Stored records -
=== Begin Enclosure ===

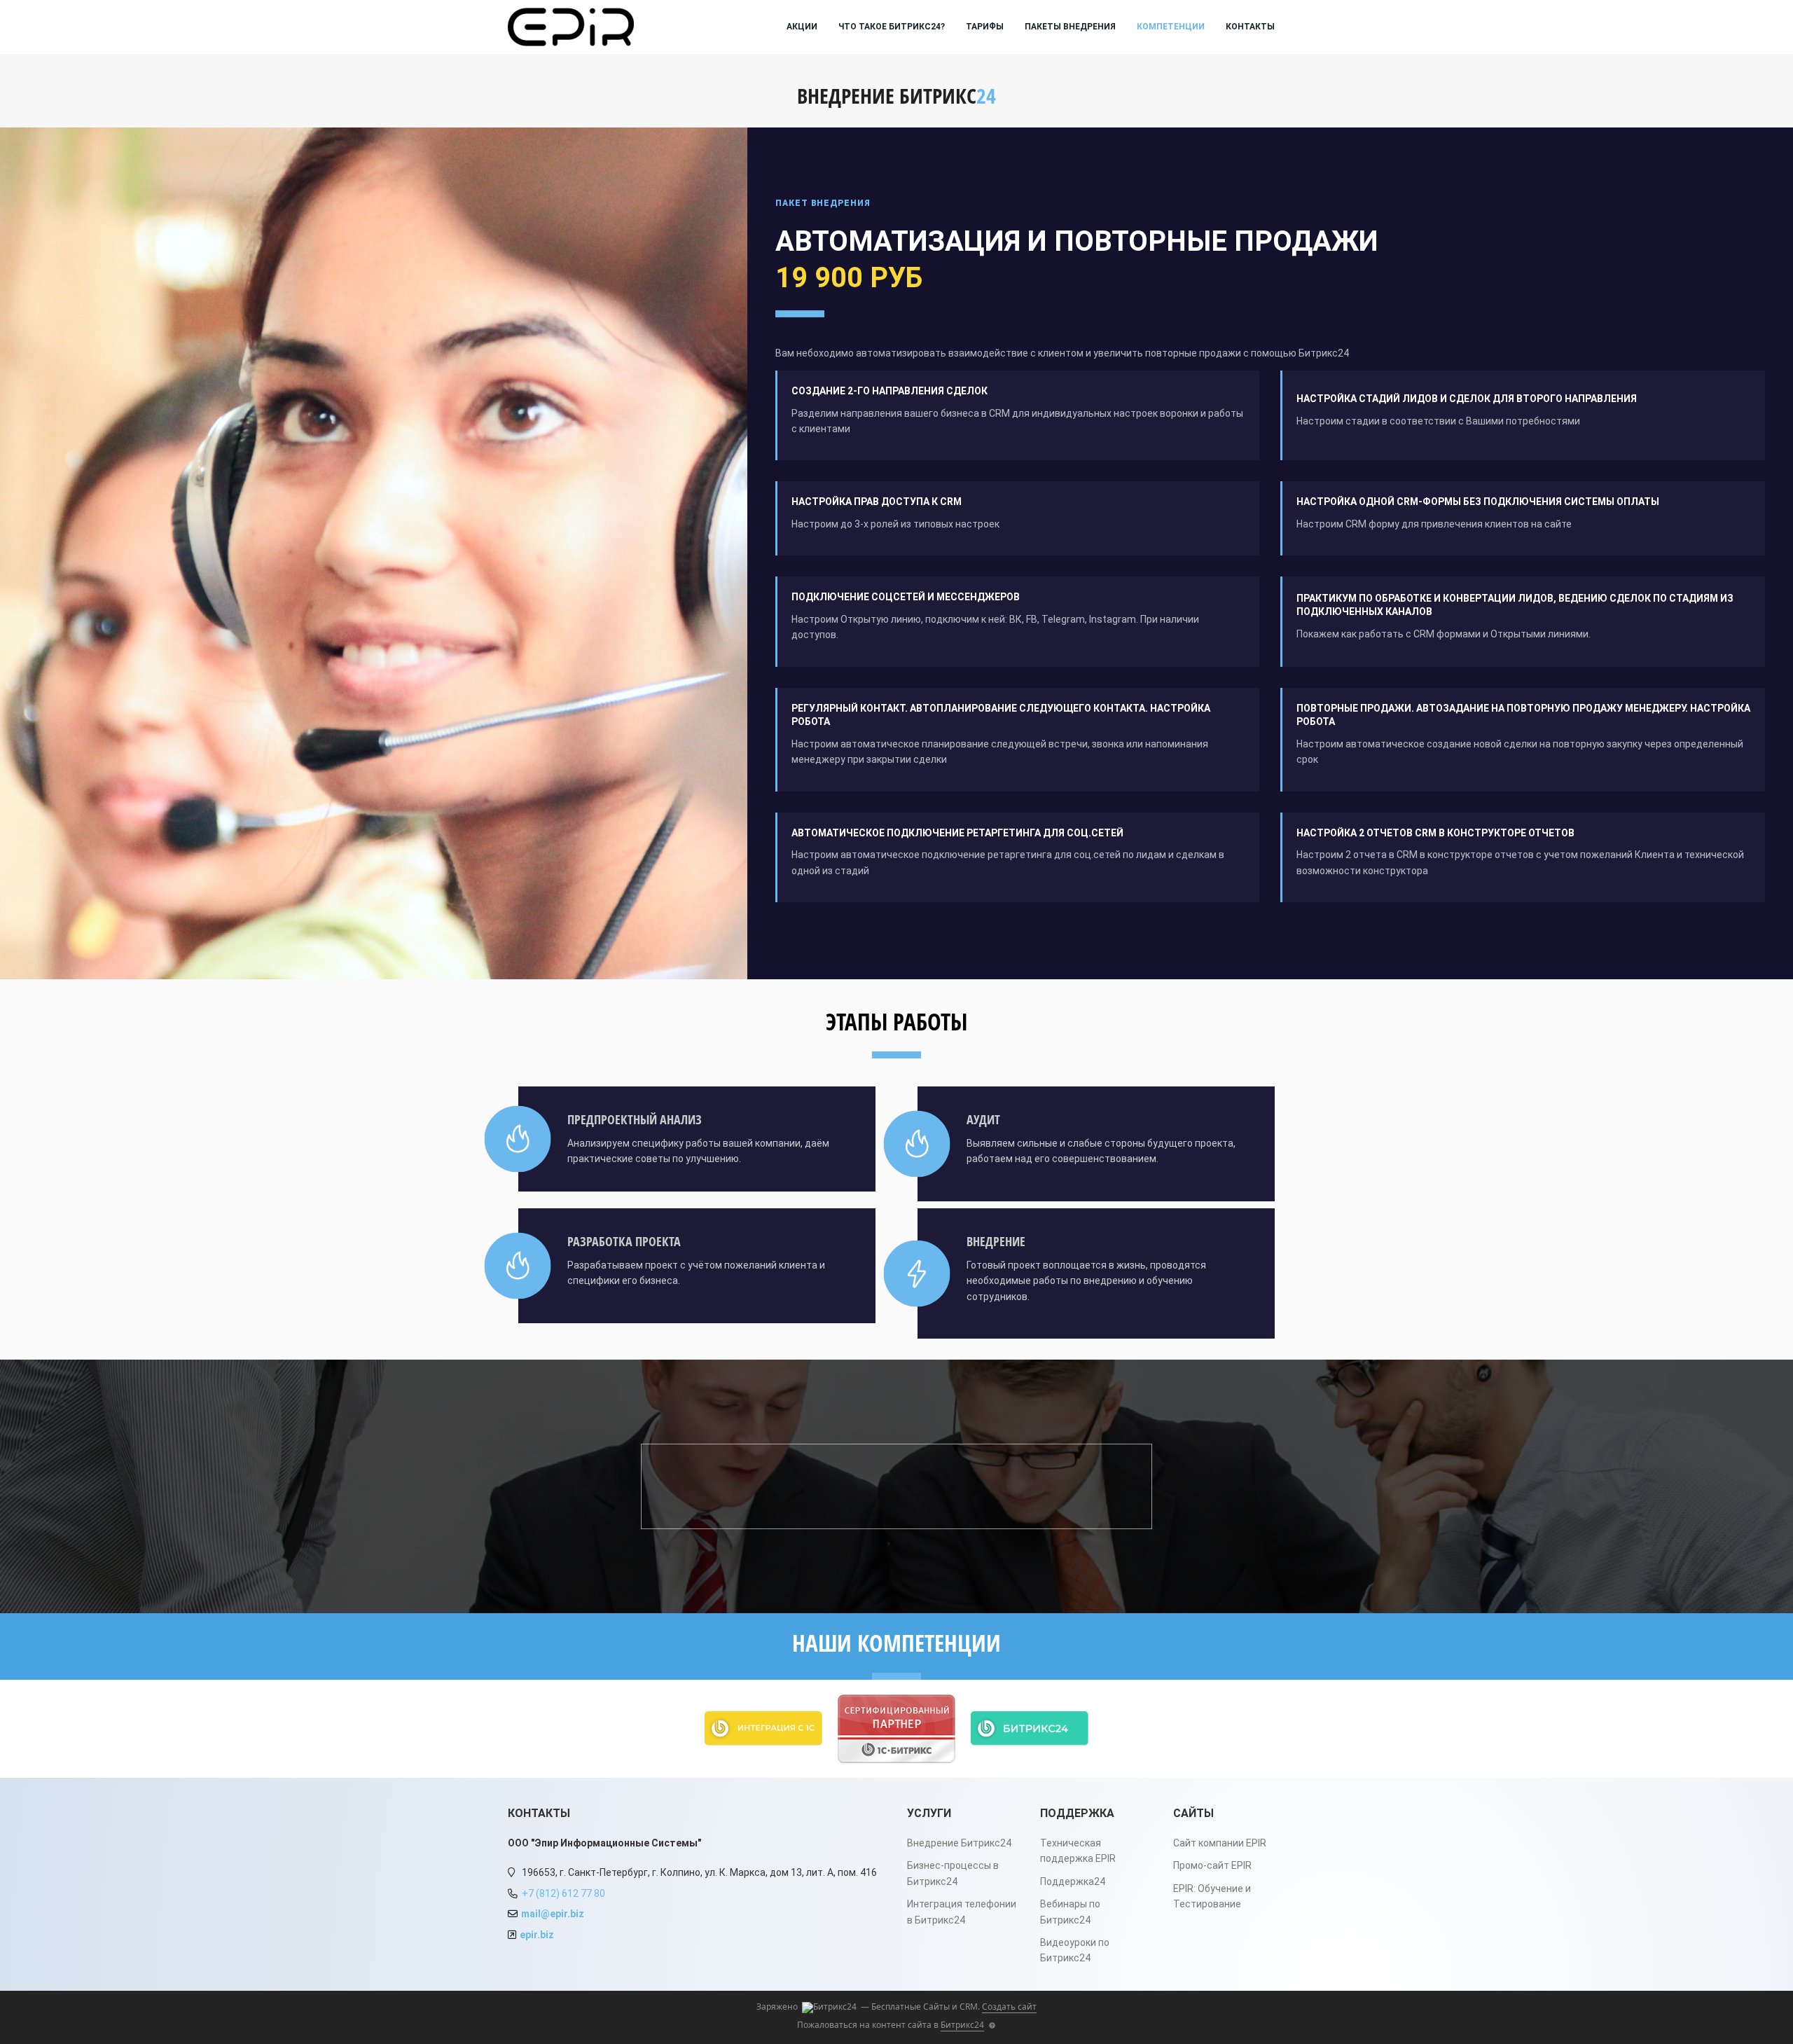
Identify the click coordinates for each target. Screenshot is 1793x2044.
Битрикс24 (962, 2025)
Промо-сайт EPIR (1212, 1865)
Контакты (1250, 27)
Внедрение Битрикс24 (959, 1843)
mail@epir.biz (552, 1913)
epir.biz (537, 1934)
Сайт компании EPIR (1219, 1843)
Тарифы (985, 27)
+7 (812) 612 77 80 (563, 1893)
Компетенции (1171, 27)
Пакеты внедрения (1070, 27)
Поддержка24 (1072, 1881)
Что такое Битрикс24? (891, 27)
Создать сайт (1009, 2006)
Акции (802, 27)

=== End Enclosure ===

A reply should hold exactly the lines from the one containing "Контакты (1250, 27)" through the end of the data above, nothing more.

Answer to the exercise -
Контакты (1250, 27)
Внедрение Битрикс24 (959, 1843)
mail@epir.biz (552, 1913)
epir.biz (537, 1934)
Сайт компании EPIR (1219, 1843)
Тарифы (985, 27)
+7 (812) 612 77 80 (563, 1893)
Компетенции (1171, 27)
Пакеты внедрения (1070, 27)
Поддержка24 (1072, 1881)
Что такое Битрикс24? (891, 27)
Создать сайт (1009, 2006)
Акции (802, 27)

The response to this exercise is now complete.